## QUÉ HARÁS
Reescribe las filas que van desde la que contiene "Image resolution: width=808" hasta la que contiene "Action: [263, 28]", ambas incluidas. Cambia "Investment tab" por "Savings tab" y deja todo lo demás igual.

*-*-*

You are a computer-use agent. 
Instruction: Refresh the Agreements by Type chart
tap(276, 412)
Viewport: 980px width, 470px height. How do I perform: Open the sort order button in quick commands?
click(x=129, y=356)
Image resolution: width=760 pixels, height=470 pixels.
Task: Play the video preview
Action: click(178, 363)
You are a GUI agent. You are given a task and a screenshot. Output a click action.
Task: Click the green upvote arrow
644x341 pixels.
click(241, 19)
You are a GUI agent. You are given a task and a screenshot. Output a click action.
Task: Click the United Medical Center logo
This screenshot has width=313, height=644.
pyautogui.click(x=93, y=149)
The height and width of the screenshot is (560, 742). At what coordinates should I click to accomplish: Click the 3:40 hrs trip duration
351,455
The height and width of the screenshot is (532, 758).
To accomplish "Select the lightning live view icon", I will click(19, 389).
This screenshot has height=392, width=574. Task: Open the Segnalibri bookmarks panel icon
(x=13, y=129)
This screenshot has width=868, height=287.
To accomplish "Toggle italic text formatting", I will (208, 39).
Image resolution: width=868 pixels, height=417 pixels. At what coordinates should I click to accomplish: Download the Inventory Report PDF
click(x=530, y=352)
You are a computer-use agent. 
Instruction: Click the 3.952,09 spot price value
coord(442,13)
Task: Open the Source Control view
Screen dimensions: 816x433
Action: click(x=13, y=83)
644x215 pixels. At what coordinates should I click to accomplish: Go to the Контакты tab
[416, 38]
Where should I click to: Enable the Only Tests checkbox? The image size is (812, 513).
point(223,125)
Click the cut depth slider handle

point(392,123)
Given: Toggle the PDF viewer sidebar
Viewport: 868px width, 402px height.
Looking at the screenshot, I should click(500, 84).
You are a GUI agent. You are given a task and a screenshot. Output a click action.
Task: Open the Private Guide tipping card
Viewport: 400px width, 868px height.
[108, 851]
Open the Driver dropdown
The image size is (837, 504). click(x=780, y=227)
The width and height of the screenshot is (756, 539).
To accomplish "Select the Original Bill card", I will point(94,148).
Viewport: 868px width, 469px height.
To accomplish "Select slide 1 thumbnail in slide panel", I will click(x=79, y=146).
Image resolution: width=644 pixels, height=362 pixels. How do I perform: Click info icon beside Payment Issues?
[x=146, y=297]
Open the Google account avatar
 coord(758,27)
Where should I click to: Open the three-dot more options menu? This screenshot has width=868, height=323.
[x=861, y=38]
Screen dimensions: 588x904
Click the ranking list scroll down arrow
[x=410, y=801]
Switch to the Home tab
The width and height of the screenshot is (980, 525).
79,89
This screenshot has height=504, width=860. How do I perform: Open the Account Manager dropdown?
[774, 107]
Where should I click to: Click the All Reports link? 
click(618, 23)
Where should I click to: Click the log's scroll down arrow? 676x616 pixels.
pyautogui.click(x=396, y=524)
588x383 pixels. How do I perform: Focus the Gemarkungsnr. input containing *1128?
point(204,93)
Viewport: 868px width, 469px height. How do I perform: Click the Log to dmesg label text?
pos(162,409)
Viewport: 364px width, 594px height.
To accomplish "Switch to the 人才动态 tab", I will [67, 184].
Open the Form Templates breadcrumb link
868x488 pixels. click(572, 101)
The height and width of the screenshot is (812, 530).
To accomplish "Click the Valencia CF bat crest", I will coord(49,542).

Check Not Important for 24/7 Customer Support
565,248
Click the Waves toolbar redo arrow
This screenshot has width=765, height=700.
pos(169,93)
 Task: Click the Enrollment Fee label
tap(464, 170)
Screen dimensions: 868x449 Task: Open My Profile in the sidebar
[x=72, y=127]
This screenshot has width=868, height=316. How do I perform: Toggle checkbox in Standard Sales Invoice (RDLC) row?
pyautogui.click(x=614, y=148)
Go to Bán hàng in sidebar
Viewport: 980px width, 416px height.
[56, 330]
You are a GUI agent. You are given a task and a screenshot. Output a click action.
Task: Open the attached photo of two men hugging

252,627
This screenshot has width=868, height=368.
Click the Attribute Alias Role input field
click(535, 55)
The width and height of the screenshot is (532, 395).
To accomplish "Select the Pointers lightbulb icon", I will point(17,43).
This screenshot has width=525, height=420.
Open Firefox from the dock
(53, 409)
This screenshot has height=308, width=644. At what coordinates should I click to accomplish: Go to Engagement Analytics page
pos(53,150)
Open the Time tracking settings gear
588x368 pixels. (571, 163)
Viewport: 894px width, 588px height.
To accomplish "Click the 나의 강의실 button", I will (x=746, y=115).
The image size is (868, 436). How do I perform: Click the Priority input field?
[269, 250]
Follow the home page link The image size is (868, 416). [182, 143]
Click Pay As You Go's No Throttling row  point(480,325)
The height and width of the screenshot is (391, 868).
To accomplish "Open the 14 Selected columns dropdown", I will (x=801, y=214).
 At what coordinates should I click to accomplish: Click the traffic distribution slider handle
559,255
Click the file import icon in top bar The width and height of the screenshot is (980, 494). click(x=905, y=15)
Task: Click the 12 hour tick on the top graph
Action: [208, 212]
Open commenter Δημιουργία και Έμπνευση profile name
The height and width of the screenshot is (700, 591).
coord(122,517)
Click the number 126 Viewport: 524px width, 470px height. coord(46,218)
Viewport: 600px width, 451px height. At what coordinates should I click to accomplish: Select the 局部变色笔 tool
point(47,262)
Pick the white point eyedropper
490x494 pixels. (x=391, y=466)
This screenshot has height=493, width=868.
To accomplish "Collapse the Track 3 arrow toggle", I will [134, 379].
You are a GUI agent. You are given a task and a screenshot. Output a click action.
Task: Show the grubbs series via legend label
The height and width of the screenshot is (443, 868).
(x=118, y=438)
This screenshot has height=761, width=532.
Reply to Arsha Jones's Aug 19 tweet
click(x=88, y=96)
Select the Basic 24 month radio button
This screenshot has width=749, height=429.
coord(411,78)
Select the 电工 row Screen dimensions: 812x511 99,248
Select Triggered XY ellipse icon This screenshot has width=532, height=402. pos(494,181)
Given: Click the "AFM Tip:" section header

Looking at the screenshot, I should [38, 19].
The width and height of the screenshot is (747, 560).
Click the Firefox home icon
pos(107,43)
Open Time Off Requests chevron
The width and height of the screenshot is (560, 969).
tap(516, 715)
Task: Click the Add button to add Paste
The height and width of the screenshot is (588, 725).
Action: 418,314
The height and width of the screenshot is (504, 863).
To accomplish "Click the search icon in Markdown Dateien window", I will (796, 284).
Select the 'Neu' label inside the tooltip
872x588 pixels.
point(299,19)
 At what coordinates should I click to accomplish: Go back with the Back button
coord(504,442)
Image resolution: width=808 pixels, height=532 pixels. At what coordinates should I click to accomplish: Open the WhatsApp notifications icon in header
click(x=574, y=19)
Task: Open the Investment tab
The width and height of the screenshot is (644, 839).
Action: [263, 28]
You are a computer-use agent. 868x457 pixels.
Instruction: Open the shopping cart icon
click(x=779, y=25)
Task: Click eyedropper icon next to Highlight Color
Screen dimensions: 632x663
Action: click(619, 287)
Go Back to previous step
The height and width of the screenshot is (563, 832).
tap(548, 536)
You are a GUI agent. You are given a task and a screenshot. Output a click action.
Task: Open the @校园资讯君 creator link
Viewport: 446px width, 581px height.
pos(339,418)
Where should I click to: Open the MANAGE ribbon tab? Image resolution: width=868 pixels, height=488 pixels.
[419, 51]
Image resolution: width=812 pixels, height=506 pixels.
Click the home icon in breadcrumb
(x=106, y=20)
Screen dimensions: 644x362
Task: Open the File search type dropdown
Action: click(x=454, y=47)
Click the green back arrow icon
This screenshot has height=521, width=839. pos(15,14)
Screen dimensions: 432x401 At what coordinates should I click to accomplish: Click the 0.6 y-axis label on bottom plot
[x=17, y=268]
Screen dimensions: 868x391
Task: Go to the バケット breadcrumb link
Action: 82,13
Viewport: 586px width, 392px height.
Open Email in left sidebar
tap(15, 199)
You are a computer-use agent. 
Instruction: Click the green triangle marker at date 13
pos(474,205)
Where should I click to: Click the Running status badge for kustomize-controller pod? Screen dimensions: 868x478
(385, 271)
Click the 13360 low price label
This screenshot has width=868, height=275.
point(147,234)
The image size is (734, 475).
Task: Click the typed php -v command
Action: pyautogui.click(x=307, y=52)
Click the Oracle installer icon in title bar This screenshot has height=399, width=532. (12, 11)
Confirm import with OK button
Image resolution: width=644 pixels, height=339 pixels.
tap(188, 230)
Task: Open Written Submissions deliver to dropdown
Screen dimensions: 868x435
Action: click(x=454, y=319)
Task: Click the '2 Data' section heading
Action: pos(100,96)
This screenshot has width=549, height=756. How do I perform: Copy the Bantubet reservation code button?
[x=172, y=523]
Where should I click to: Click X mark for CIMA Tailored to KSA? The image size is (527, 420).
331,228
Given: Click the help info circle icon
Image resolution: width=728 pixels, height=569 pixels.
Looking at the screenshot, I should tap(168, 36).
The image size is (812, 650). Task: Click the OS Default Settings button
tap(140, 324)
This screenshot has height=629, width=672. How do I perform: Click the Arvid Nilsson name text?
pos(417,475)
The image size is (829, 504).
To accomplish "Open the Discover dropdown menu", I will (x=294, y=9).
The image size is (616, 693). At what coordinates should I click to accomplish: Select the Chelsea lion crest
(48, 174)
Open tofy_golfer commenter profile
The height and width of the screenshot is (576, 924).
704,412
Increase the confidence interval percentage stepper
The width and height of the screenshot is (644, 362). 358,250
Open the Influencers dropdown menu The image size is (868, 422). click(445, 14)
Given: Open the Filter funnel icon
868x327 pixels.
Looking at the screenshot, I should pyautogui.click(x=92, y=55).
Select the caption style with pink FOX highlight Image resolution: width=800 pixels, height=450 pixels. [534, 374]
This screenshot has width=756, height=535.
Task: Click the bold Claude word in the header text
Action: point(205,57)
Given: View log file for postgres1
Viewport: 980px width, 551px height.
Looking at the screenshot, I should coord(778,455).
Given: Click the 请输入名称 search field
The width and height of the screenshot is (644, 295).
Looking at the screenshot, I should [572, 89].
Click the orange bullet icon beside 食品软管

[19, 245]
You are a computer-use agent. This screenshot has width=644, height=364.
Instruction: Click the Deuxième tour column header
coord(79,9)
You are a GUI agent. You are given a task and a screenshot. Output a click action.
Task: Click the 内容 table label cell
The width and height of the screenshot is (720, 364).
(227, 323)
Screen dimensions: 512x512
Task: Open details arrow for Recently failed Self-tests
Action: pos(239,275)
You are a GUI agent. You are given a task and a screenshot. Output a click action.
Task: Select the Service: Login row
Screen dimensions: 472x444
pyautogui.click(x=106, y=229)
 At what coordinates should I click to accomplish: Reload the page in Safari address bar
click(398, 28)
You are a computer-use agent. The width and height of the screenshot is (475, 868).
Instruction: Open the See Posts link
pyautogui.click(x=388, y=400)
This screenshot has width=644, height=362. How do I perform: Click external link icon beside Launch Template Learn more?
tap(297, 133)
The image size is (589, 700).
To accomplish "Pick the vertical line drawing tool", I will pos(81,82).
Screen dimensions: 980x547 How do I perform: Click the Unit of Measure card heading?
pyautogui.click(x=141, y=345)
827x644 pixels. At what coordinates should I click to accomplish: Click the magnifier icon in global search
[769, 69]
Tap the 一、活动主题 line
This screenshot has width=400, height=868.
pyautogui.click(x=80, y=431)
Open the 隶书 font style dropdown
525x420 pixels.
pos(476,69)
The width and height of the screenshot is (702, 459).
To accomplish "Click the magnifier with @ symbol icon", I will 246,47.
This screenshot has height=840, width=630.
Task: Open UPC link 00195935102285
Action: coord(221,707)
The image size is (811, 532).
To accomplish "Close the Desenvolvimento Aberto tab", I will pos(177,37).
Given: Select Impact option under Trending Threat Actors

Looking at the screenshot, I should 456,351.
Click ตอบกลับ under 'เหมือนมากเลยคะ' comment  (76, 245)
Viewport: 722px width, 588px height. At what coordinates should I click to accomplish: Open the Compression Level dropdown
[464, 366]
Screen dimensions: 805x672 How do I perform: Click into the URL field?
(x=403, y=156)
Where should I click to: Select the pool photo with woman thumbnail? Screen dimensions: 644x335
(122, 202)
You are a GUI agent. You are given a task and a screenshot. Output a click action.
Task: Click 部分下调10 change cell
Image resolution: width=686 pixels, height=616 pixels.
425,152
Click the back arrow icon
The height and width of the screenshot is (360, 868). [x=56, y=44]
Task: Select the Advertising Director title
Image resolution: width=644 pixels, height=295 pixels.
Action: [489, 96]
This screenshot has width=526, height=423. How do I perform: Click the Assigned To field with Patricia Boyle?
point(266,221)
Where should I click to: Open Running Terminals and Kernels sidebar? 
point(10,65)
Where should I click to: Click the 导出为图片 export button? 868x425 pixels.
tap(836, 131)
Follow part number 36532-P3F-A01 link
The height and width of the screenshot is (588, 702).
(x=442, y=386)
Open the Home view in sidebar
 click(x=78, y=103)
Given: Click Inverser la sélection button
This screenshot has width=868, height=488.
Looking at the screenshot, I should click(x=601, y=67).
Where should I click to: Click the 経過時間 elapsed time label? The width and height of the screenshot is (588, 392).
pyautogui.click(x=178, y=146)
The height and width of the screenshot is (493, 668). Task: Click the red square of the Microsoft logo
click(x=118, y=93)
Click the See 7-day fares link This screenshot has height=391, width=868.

*-*-*

## RESPUESTA ESCRITA
Image resolution: width=808 pixels, height=532 pixels. At what coordinates should I click to accomplish: Open the WhatsApp notifications icon in header
click(x=574, y=19)
Task: Open the Savings tab
The width and height of the screenshot is (644, 839).
Action: [263, 28]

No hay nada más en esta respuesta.